Je crains que cette partie de mon exposé ne vous paraisse pas très claire. Mais soyez indulgents. Il s'agit de vues nouvelles et difficiles qu'il est peut-être impossible de présenter plus clairement, pour le moment tout au moins. L'hypothèse breuerienne des états hypnoïdes s'est d'ailleurs montrée encombrante et superflue, et la psychanalyse moderne l'a abandonnée. Vous apprendrez plus tard tout ce qu'on a encore découvert derrière les états hypnoïdes de Breuer. Vous aurez aussi sans doute, et à bon droit, l'impression que les recherches de Breuer ne pouvaient vous donner qu'une théorie incomplète et une explication insuffisante des faits observés. Mais des théories parfaites ne tombent pas ainsi du ciel, et vous vous méfieriez à plus forte raison de l'homme qui, dès le début de ses observations, vous présenterait une théorie sans lacune et complètement parachevée. Une telle théorie ne saurait être qu'un produit de la spéculation et non le fruit d'une étude sans parti pris de la réalité.

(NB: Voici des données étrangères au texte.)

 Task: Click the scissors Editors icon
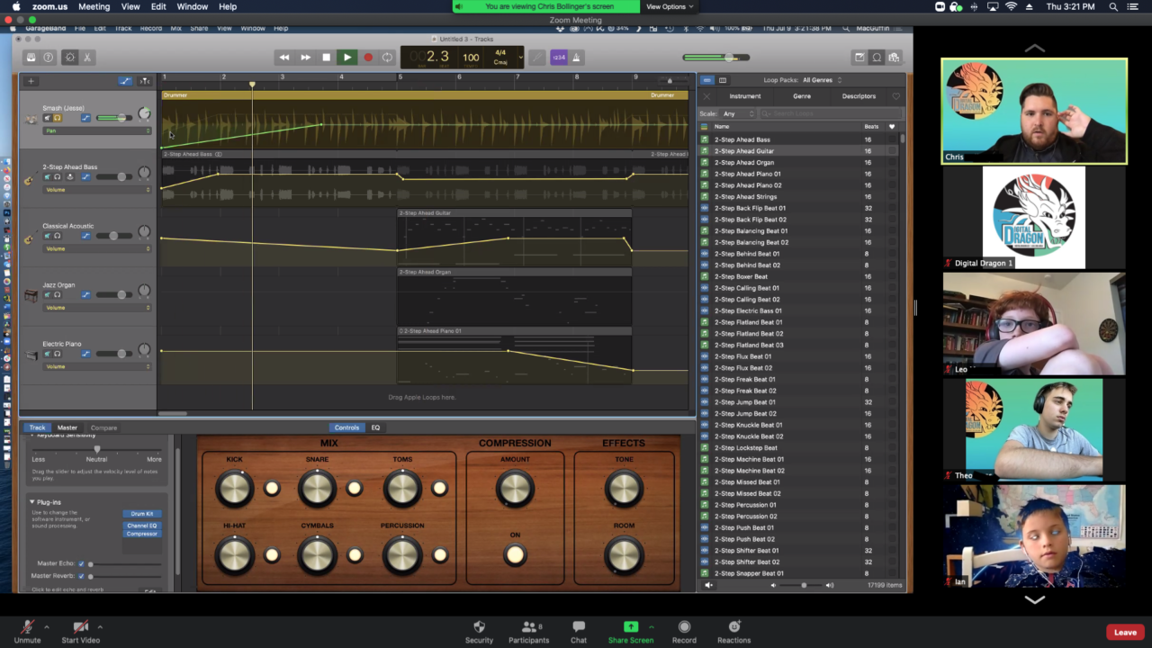pyautogui.click(x=88, y=58)
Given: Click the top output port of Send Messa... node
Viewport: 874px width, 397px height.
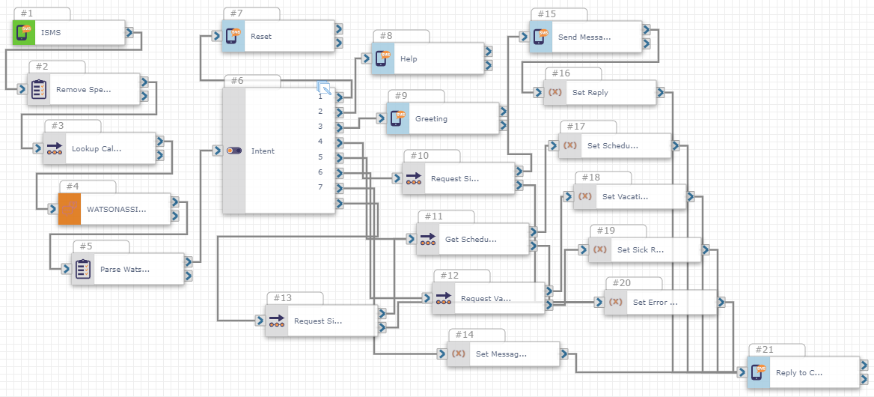Looking at the screenshot, I should [x=646, y=30].
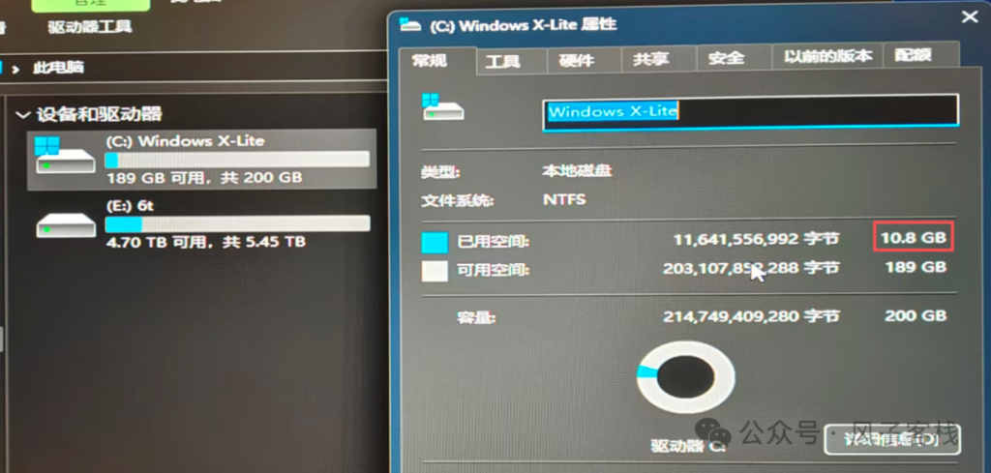991x473 pixels.
Task: Switch to the 工具 tab
Action: pyautogui.click(x=503, y=62)
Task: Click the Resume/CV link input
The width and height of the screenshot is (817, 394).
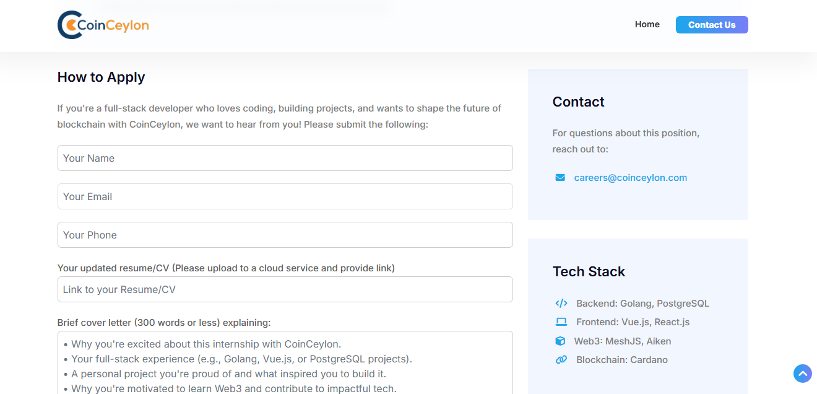Action: (285, 289)
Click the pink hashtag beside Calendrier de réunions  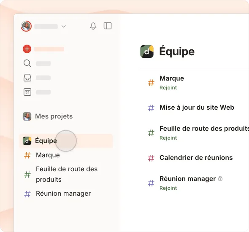pyautogui.click(x=151, y=158)
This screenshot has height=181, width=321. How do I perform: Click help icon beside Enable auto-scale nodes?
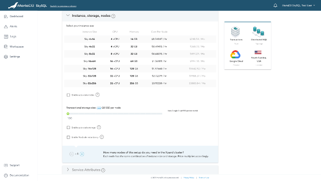click(x=98, y=95)
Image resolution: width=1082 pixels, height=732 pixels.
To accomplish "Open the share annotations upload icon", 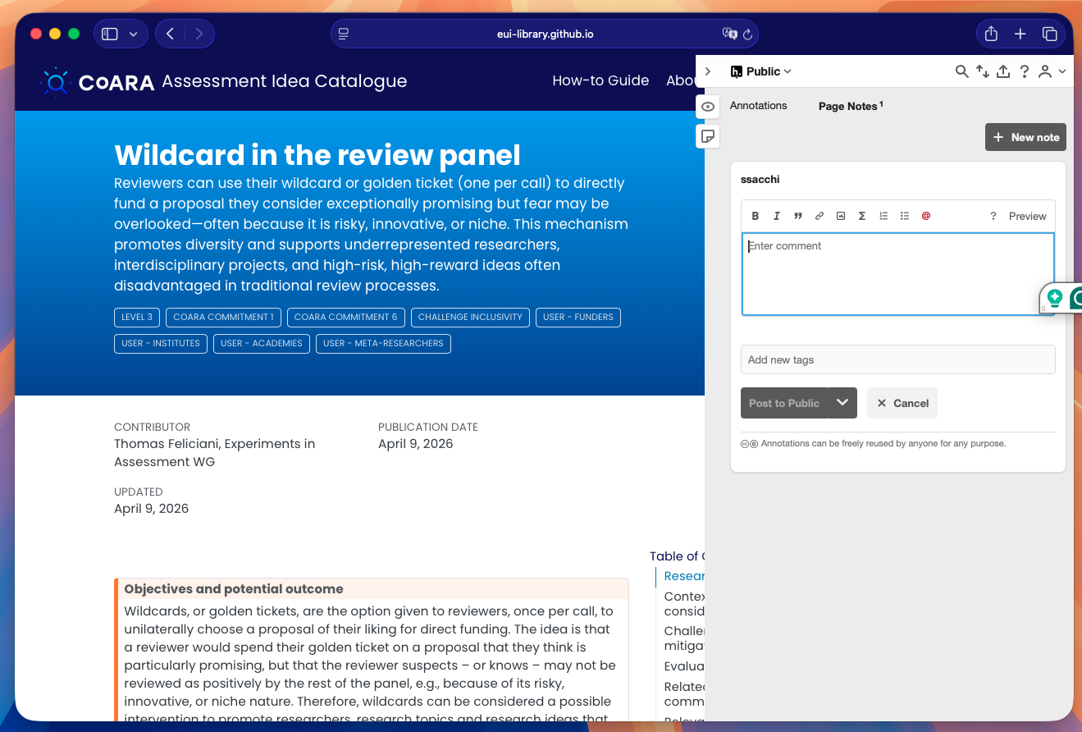I will coord(1003,71).
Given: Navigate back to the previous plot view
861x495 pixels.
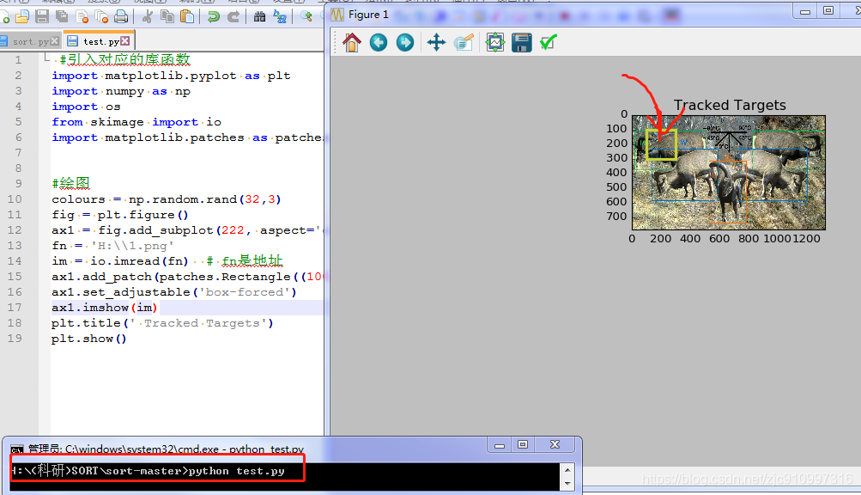Looking at the screenshot, I should 378,41.
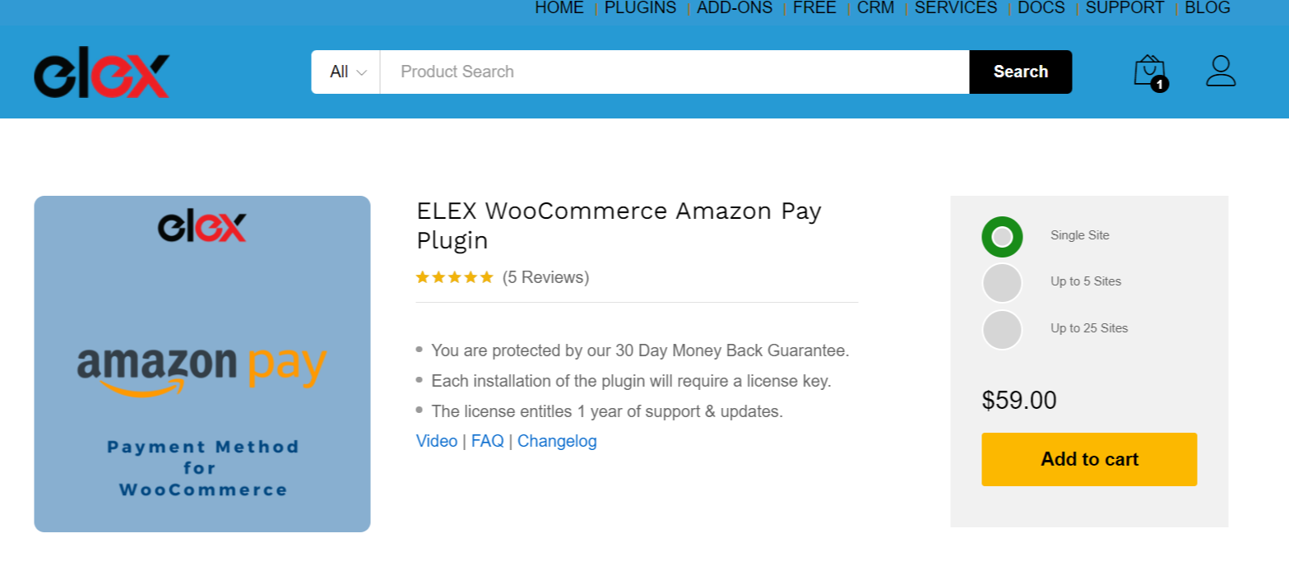Viewport: 1289px width, 566px height.
Task: Click the five-star rating icons
Action: [454, 277]
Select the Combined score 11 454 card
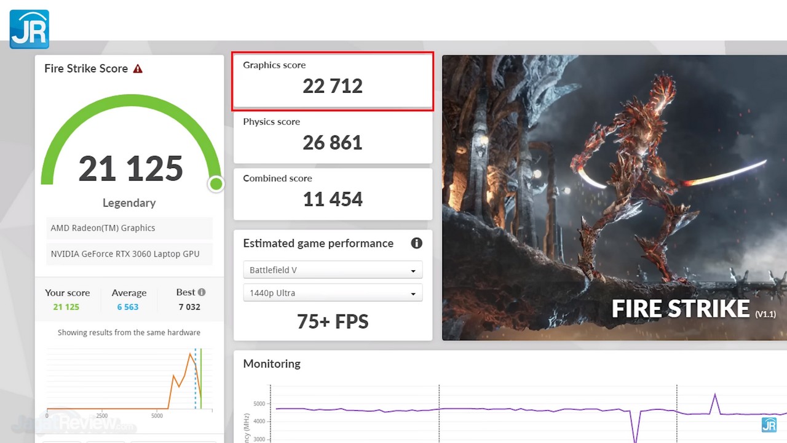 [x=333, y=194]
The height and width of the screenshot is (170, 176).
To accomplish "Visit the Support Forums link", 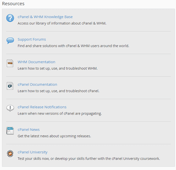I will coord(32,39).
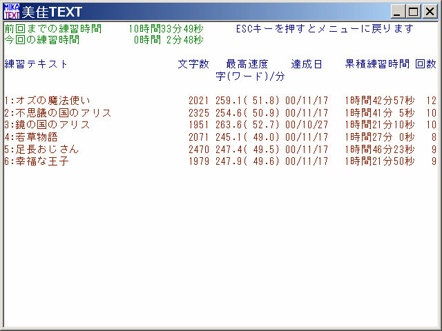Image resolution: width=442 pixels, height=331 pixels.
Task: Click the 前回までの練習時間 label
Action: tap(52, 29)
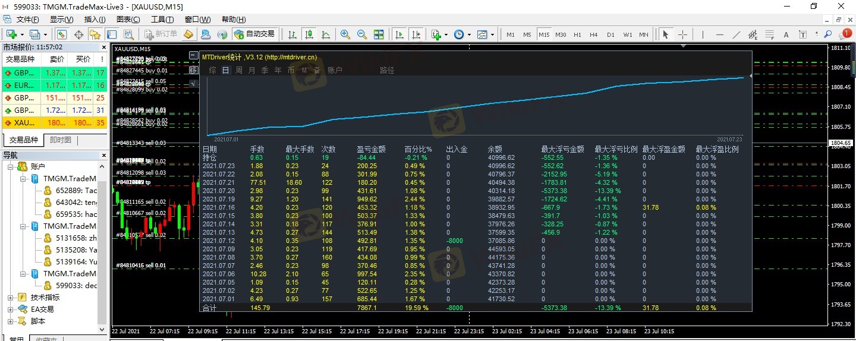Expand the EA交易 tree node
The width and height of the screenshot is (856, 341).
tap(11, 309)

Freud termine cette 1ère leçon en évoquant le fait que l’idée des états hypnoïdes a été depuis abandonnée. De fait, les traumatismes n'ont pas lieu uniquement lorsque nous sommes dans une sorte d'état second et ils ne sont pas dus qu’à des hallucinations comme en était convaincu Breuer (hystérie hypnoïde). Pour Freud, l’origine de l’hystérie, comme de toute névrose se trouve davantage dans le refoulement (hystérie de rétention : abréaction impossible ou hystérie de défense : refoulement de choses que le malade veut oublier). Freud en profite également pour mettre en valeur la naissance d'une science, qui en tant que telle rencontre des obstacles, des impasses, tâtonne, ce qui la pousse à continuer à chercher. En effet Freud pense, comme nous l’avons souligné à plusieurs reprises, que la psychanalyse est une science qui comme telle demande du temps pour s’élaborer et qu'elle s'appuie sur l'expérience. La psychanalyse n'est pas simplement le fruit d'une réflexion théorique.
Il est à noter que Freud abandonnera l’hypnose et donc la méthode cathartique pour plusieurs raisons. Elle est d’abord peu efficace, car elle ne fait disparaître les symptômes que provisoirement. Freud a en effet remarqué qu’elle marche assez bien pour traiter l’hystérie, mais pas sur les névroses d’angoisse. Mais elle n’agit pas sur les causes réelles de l’hystérie, si bien que de nouveaux symptômes peuvent apparaître. Même plus, elle peut dissimuler la résistance et le refoulement, et donc retarder la guérison. C’est pourquoi d’ailleurs Freud recherchera une cause dans l’apparition des névroses et qu’il la trouvera dans l’étiologie sexuelle. De plus, elle ne fonctionne pas sur tous les patients. Elle est par ailleurs violente car elle met le patient complétement à la merci du psychanalyste, d’autant qu’au réveil de l’hypnose il ne se souvient de rien. Il va la remplacer par une technique de « concentration » : le patient doit s’allonger, fermer les yeux, se concentrer et laisser libre cours à sa parole. C’est cette méthode d’ « association libre » qui deviendra la véritable méthode de la psychanalyse. Freud affirmera même dans les Contribution à l’histoire du mouvement psychanalytique, que la psychanalyse naîtra quand elle abandonnera l’hypnose. On peut donc bien comprendre pourquoi Freud a revendiqué, au début de cette 1ère leçon, la paternité de la psychanalyse.
Ouvrage cité : Etudes sur l’hystérie, Freud et Breuer, PUF, 1978.
1 L. c., p. 30.
2 Ou la reproduction postérieure d'un tel monument. Le nom Charing signifie, d'après le Dr Jones: Chère Reine.